リスティング広告の効果に関する声が現実的な問題であるとした場合、その背景には一体何があるのでしょうか?

第一に、グーグルの扱うコンテンツの量と広告スペースの規模的拡大が挙げられます。

グーグルは、1996年にサービスを開始しましたが、当初グーグルがインデックス(検索対象となるウェブページのデータベース)していたウェブページの数は2千5百万ページでした。

ところが、14年後の2010年には、その数は400億ページと1600倍に増加しています。

グーグルのリスティング広告は検索対象となるインデックされたページの上部か右手に露出されるため、広告の掲載可能スペースも相当増加したことは想像に難くないでしょう。

物理的なスペースが増えたということは、当然のことながら広告の数そのものが増える可能性をはらんでいます。

これを別のメディアに例えると、例えばアメリカの新聞は日曜版に大量の広告が掲載され、日本で言うオリコミ広告の類も集中して配布されます。

アメリカの新聞の日曜版は、ちょうど日本の古新聞回収に出される古新聞の束のように、一つが相当の量と重さを持っています。小さな子供では運ぶのが難しいくらいの重さです。

実際、アメリカの新聞の日曜版は、私が観たところ、今くらいのサイズが市場原理によって到達した「最大許容サイズ」であり、これ以上になることは多分消費者が許さない程度であると思われます。

これ以上物理的に広告を増やすと、流通そのものに重大な影響を与えるし、それを読む読者にも相当の時間と忍耐を要求します。

そうなると、メディアとしての有用性が相当程度逓減し、広告としての価値も相当程度棄損することが予想されます。
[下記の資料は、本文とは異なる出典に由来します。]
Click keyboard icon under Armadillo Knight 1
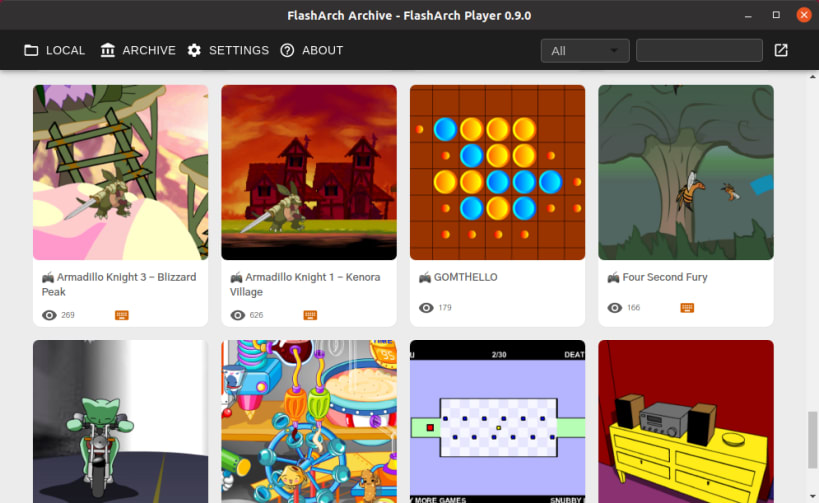Screen dimensions: 819x503 (x=310, y=315)
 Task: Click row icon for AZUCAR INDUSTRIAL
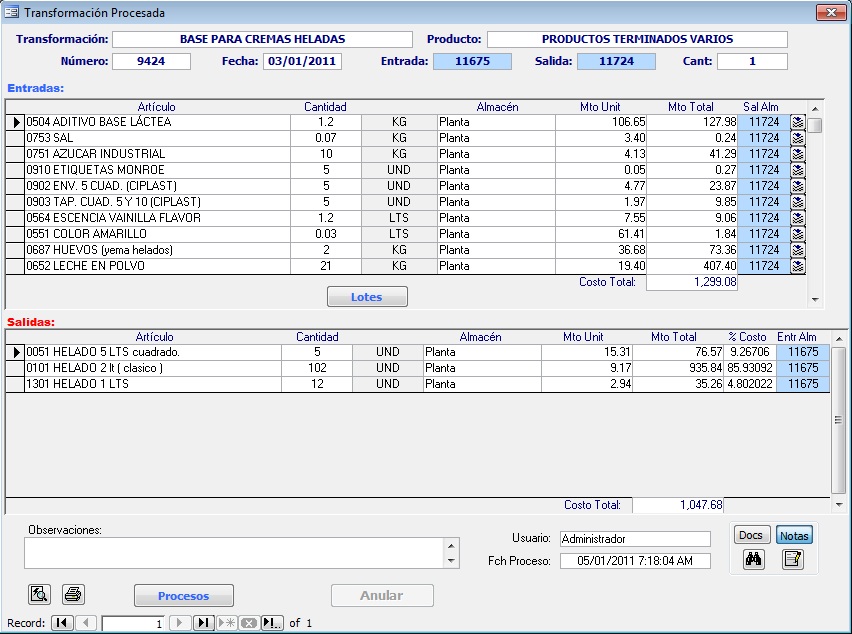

よって、アメリカの新聞は、現在のサイズ以上に拡大することは現実的ではないと判断されます。

また、テレビなどの放送メディアにしても同様でしょう。日本のテレビは国際基準に照らすと非常に特殊で、未だにメディアとしての物理的な上限がありますが、例えば物理的な制約のないユーチューブなどは、まさに青天井で動画が世界中で投稿され続けています。

こうした世界では、例えば特定の番組を広告主が押さえて独占するといったことが従前より困難になりますし、さらに、そもそもどのような「特定の番組」がコンテンツとしてパワーがあるのか事前に予測することも困難になります。

その場合、例えば特定のテーマなりカテゴリーで絞って広告を露出したとしても、視聴者は相当程度分散し、広告効果も相当程度低減することが予想されます。

つまり、コンテンツそのものが増え続けている世界では、消費者の視聴パターンそのものも相当多様化するので、広告がそれに呼応し続けることが非常に難しくなるのです。よって、増加し続ける放送コンテンツを広告媒体として活用するには、従前とは全く違った戦略が要求されるのです。

さて、話をリスティング広告に戻しましょう。グーグルが対象とするウェブページ数が爆発的に増加するとともに、掲載される広告の量も呼応して増加しています。

前回でご紹介した、右肩上がりのグーグルの売上高がそれを表していますが、広告単価の増減を割り引いても、相当数の広告が露出されていることは間違いないでしょう。

実際、イギリスの調査会社BLM Quantium社によると、2009年にグーグルが固有ブランドに対する広告基準を緩和したところ、広告単価が31.6%増加し、逆に平均クリックレートは28.9%から20.9%に低下したそうです。

固有ブランドという特定のキーワードに対する広告量の増加により、総体的なクリックレートが低下することを示すミクロな事例として注目されます。